─── Data

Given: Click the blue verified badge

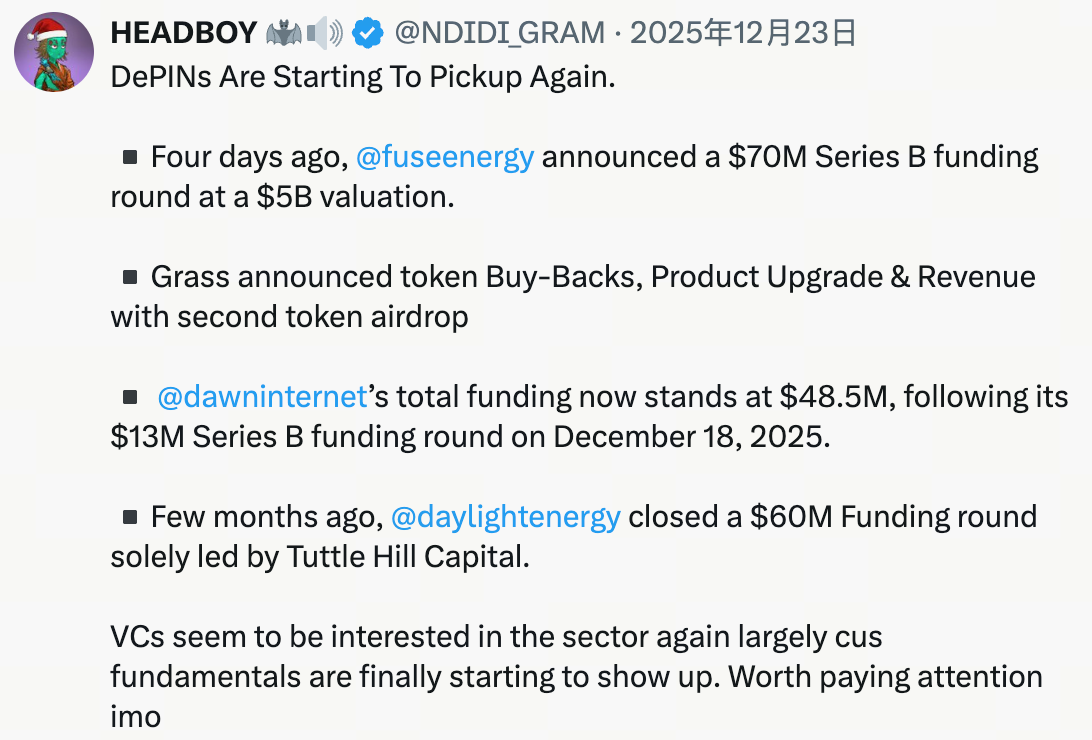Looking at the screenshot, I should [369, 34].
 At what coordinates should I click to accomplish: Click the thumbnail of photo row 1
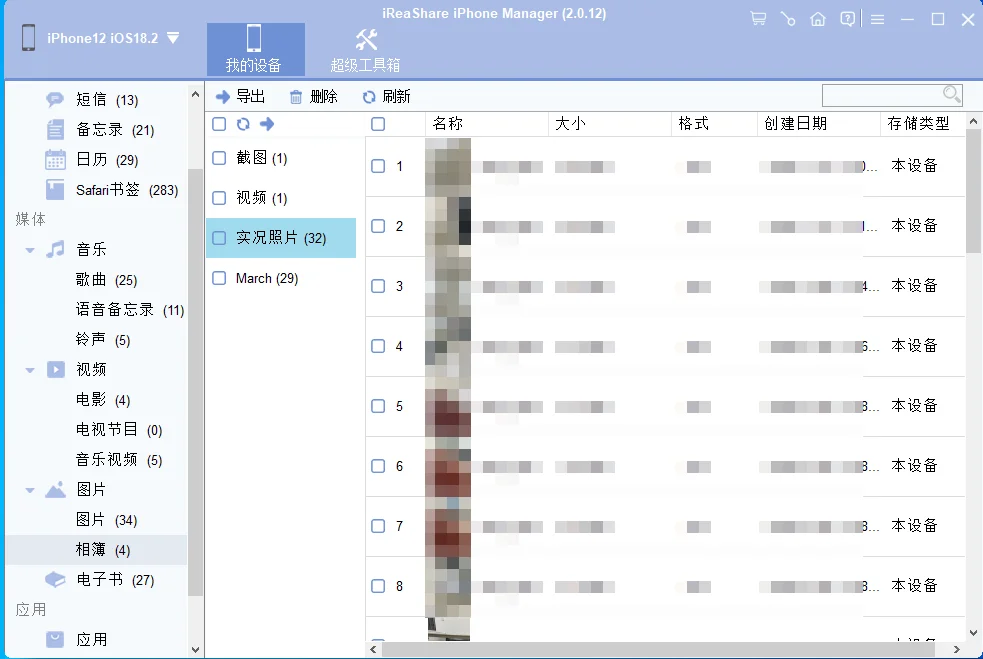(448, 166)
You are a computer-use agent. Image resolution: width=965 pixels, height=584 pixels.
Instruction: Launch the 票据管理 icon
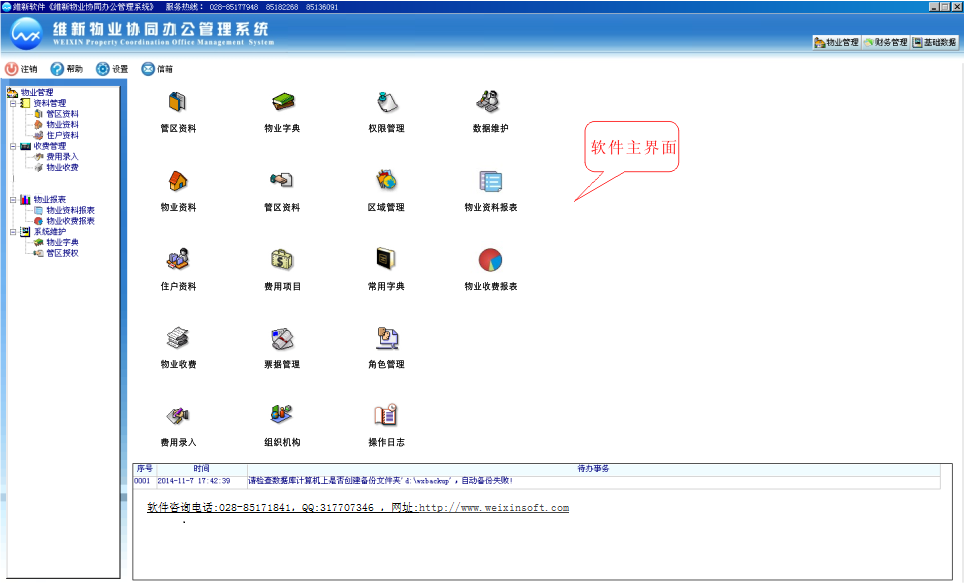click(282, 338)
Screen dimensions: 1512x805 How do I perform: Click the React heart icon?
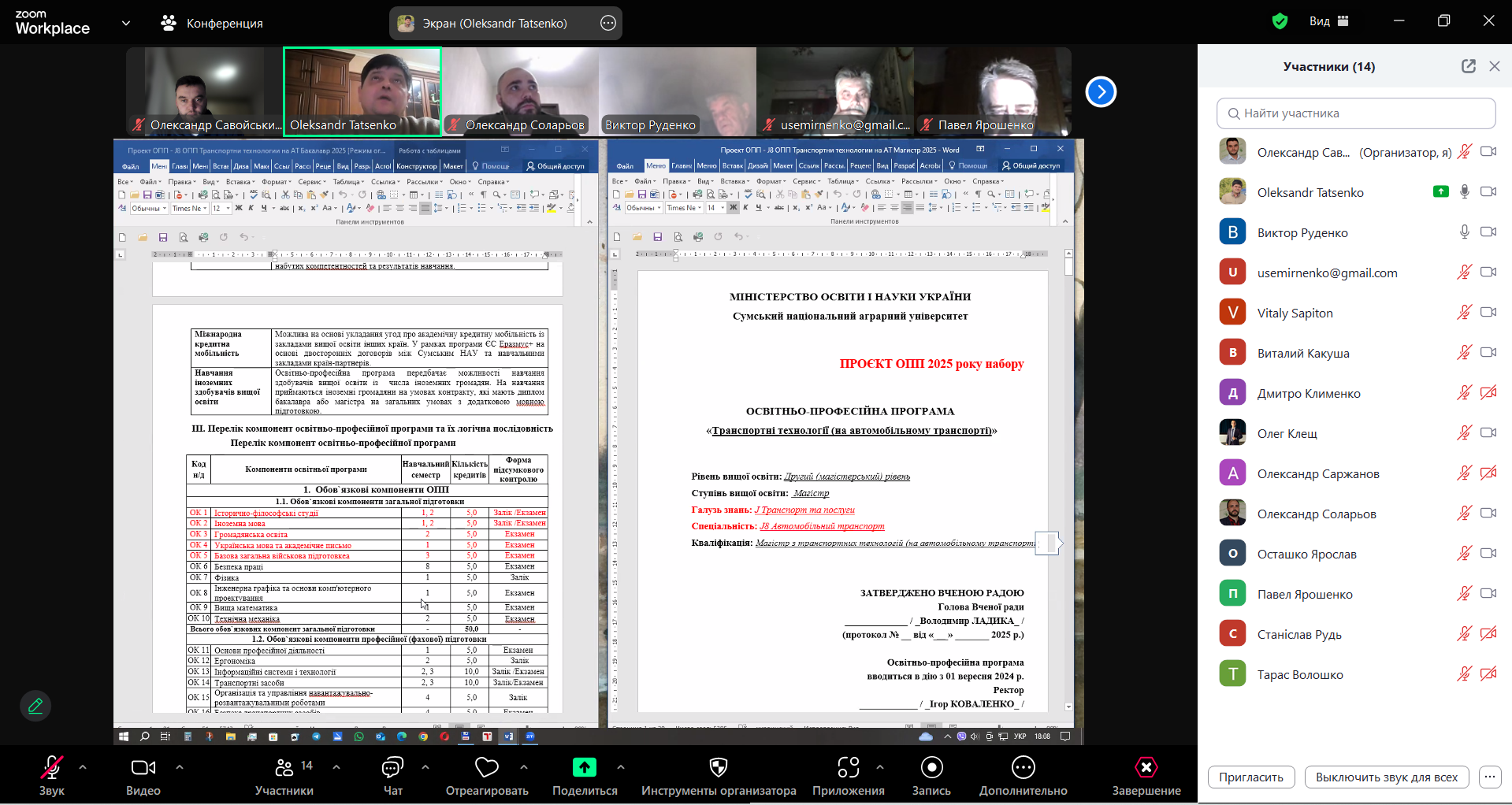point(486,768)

──────

**Exercise objective:**
Reproduce each entry precisely. Leave the pictures out.

**Exercise solution:**
Given: Click the blue verified badge

Looking at the screenshot, I should [369, 34].
 At what coordinates should I click to accomplish: Click the thumbnail of photo row 1
(448, 166)
You are a computer-use agent. Image resolution: width=965 pixels, height=584 pixels.
Instruction: Launch the 票据管理 icon
click(282, 338)
Screen dimensions: 1512x805 How do I perform: Click the React heart icon?
point(486,768)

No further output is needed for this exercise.